Association of immune resilience (IR) metrics with proteomic biomarkers and biologics. (a, b) Case study 10b: Monogenic immunodeficiencies (MID) multi‐omics cohort (phs002732.v1.p1). (a) Left, Summary schema of proteomic biomarkers analysis findings. Right, Linear slopes (β) of levels of indicated plasma proteomic biomarkers with survival‐associated signature‐1 (SAS‐1) and mortality‐associated signature‐1 (MAS‐1) gene expression signatures. Analysis performed using linear regression adjusting for age and sex.
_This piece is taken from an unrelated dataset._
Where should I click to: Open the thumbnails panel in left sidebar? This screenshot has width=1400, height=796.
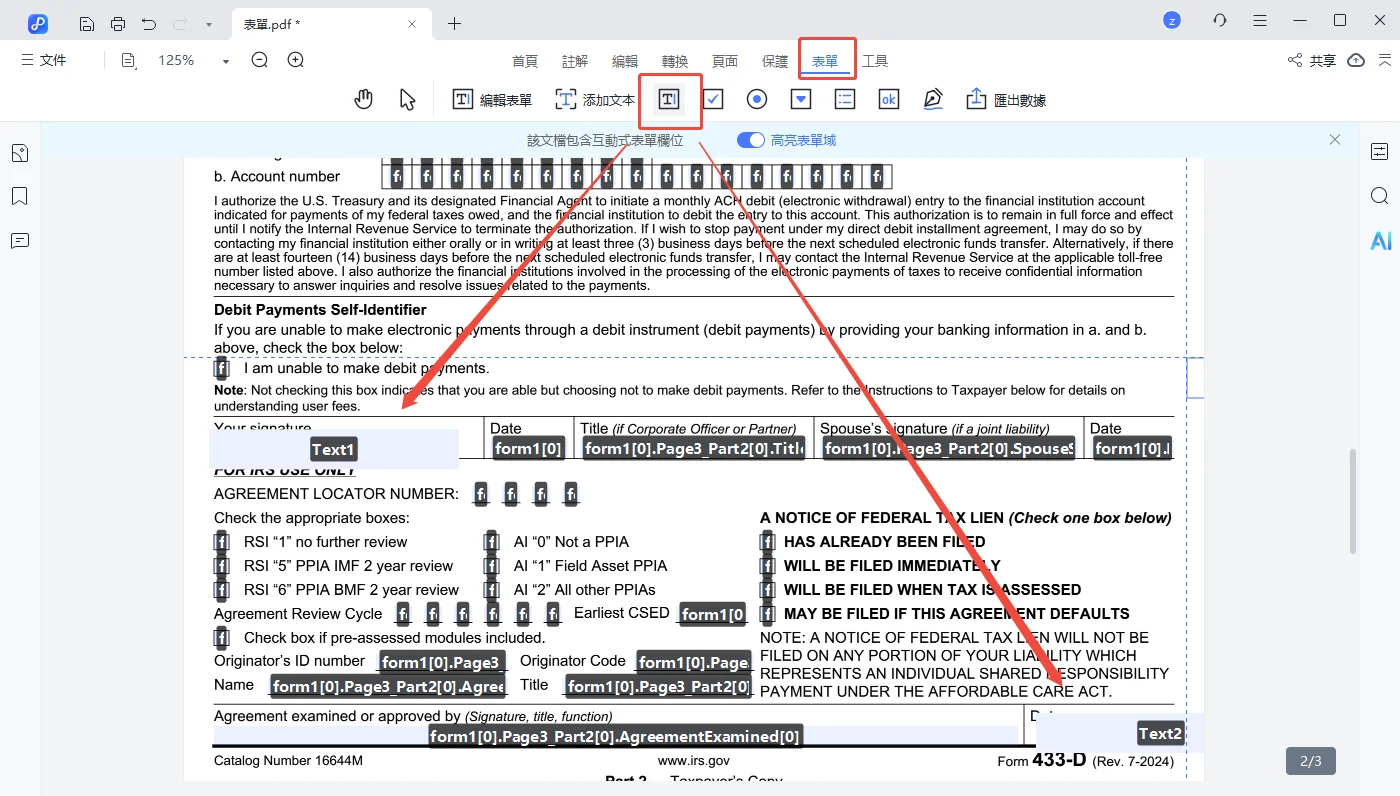pos(20,153)
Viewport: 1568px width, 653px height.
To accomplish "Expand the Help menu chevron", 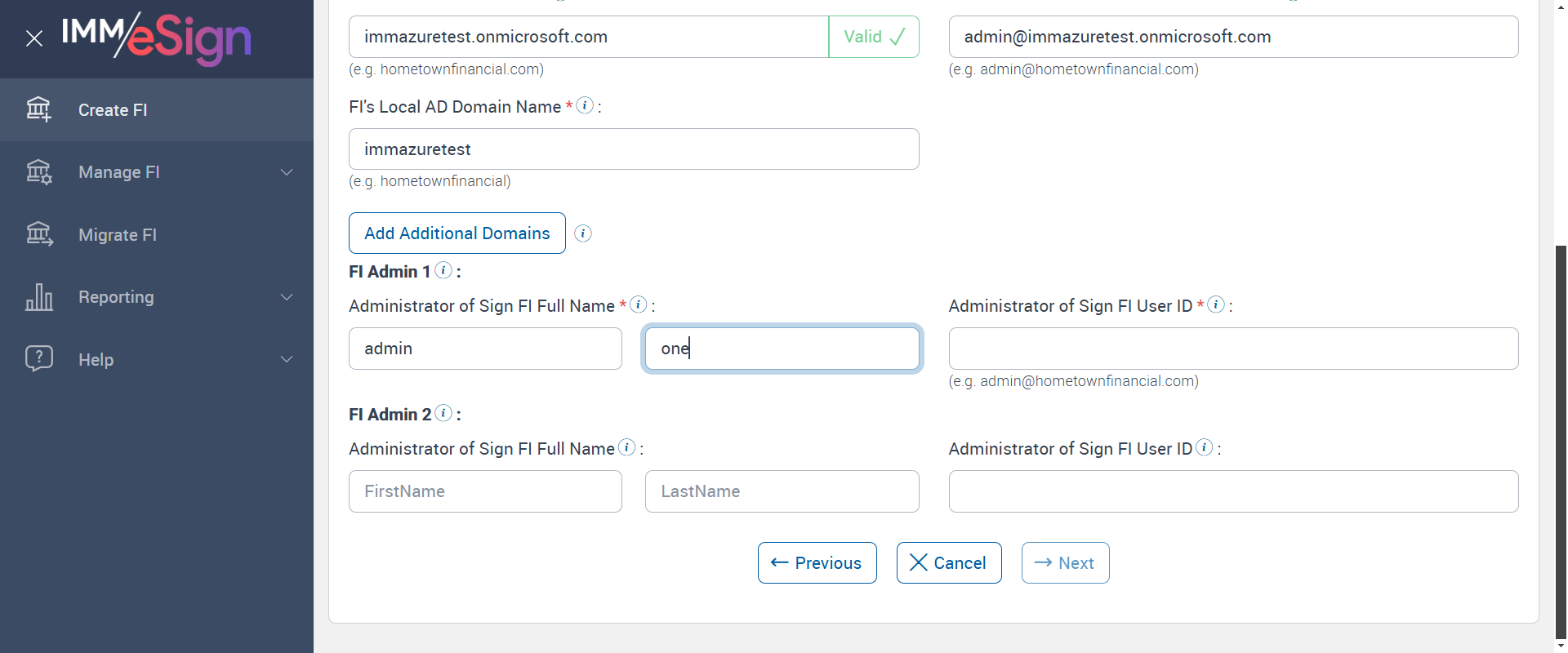I will coord(287,359).

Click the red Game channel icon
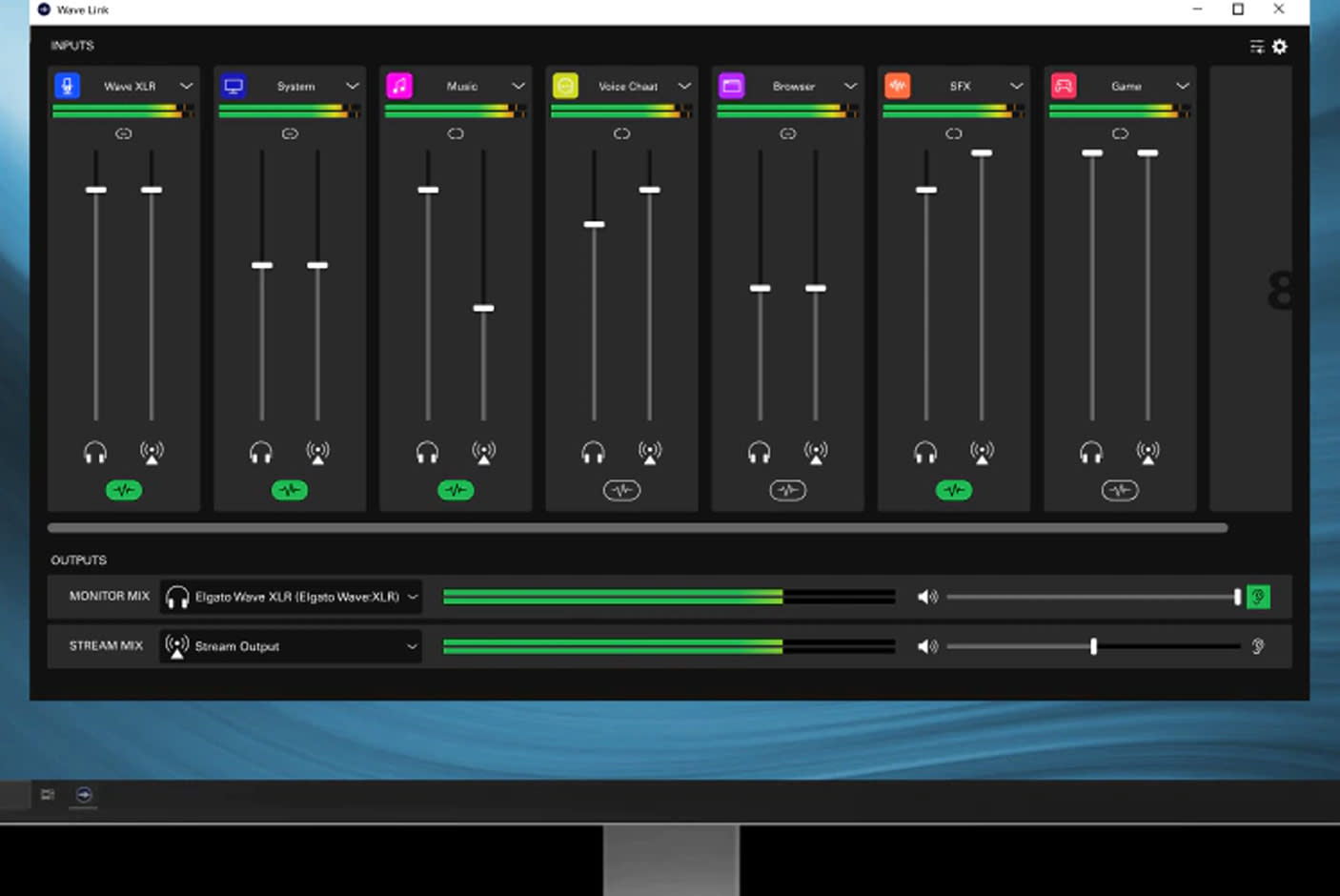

FDR by Benjamini‐Hochberg. (b) Median (IQR) levels of indicated proteomic biomarkers by SAS‐1/MAS‐1 profiles (median‐based strata: H, high; L, low). p, by ANOVA. (c) Case study 11 (GSE191328): Inflammatory bowel disease treated with anti‐inflammatory biologics. Trajectories (mean ± SE) of the levels of readouts (z‐scores) noted in Figure 1c and TCF7 normalized gene expression (NGE) by SAS‐1/MAS‐1 profiles. B, baseline; d, day; w, week. p, by linear generalized estimating equations. (d) Model of robustness, plasticity, and maladaptation to inflammatory stress and residual burden of the pathogenic triad. (e) Genes whose expression in T‐cells is conserved across species.